The waiting hotel assigned to teams of the Dark Tournament was quieter than the arena, but the tension never truly disappeared. It lingered in the halls and pooled in the lobby, thick and suffocating despite the stillness. Hiei had chosen that space for a reason. It was open enough to monitor movement, yet detached enough to avoid unnecessary interaction with other fighters. He stood near one of the shadowed pillars, arms crossed, posture relaxed only in appearance.
In reality, he was conserving energy, sharpening his focus, and observing everything around him with silent precision. His match was approaching, and while others wasted time resting or talking, Hiei remained alert, tracking the presence of potential threats, memorizing energy signatures, and calculating outcomes before they even unfolded. Nothing in this place was worth trusting, and he treated it as such.
The faint sound of footsteps was what pulled his attention away from his internal focus. Light, steady, and completely out of place. His gaze shifted slightly, red eyes cutting through the dim lighting until they landed on you. You didn’t belong here. That much was obvious at a glance. You carried no visible intent to fight, no tension in your body that suggested experience, and yet you weren’t afraid. That was what held his attention. Most humans dragged into a place like this would show it in an instant. Fear, hesitation, confusion.

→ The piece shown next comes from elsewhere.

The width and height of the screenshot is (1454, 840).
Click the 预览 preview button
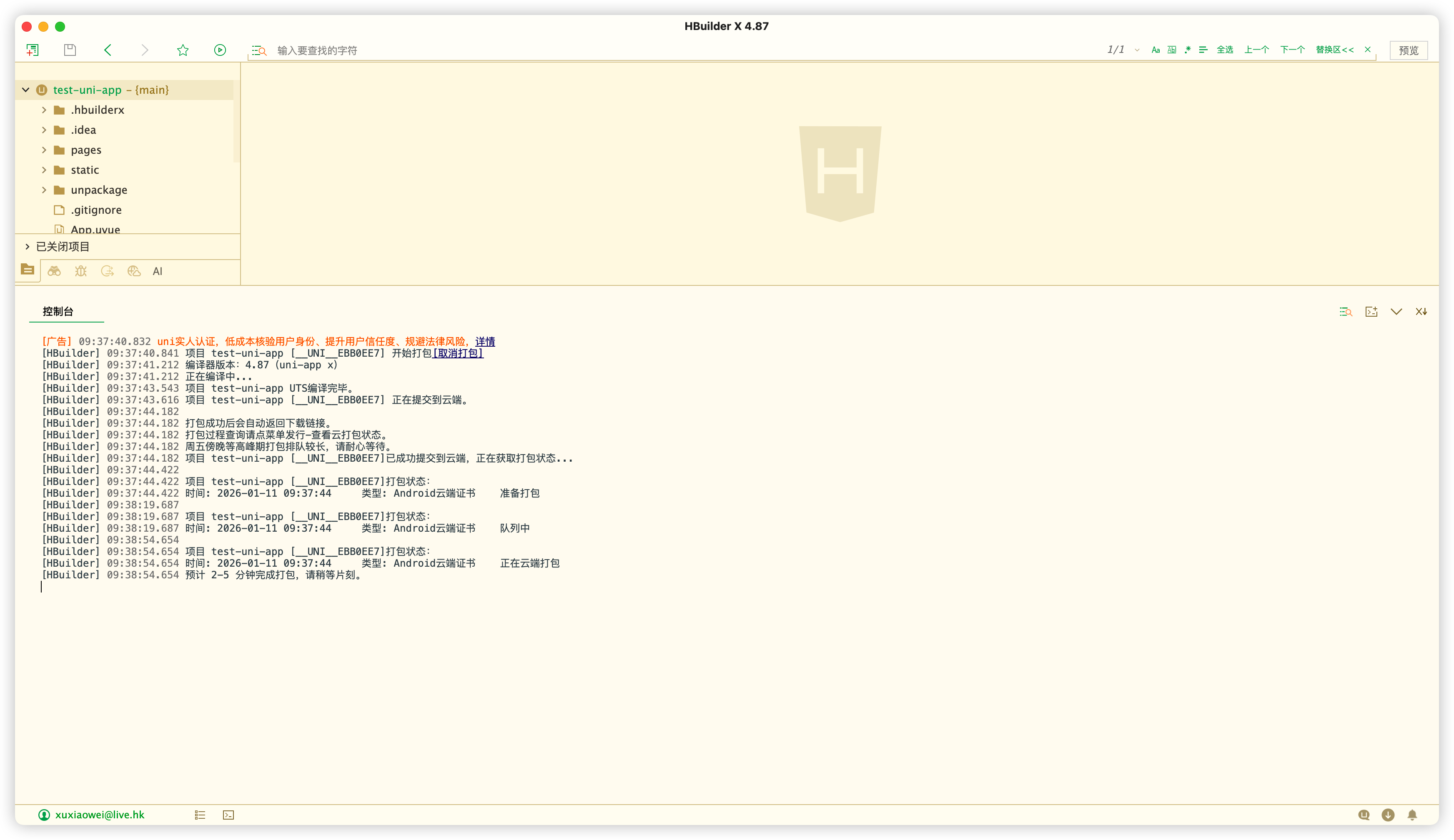[1409, 50]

You showed none of it. Instead, you moved through the lobby with quiet awareness, taking in your surroundings without drawing attention to yourself, as if you had already accepted where you were. Hiei watched in silence, eyes narrowing just slightly as he noted every inconsistency, every detail that didn’t align with what you should have been.
The distance between you remained intact, but the silence carried weight. His gaze returned to you more than once, each glance brief but deliberate, as if confirming something he could not yet define. There was something faint beneath your presence, something familiar that lingered just out of reach, enough to keep his attention longer than necessary. He didn’t approach, didn’t question, didn’t acknowledge you in any obvious way, but he didn’t dismiss you either. When he finally pushed himself off the pillar, it wasn’t out of disinterest, but decision.
His steps were quiet as he moved past, his attention seemingly returning to more important matters, yet his eyes flicked toward you one last time before he disappeared deeper into the hotel. No words were exchanged, no confrontation made, but the moment lingered, leaving behind the quiet certainty that you had already been noticed, and more importantly, not forgotten.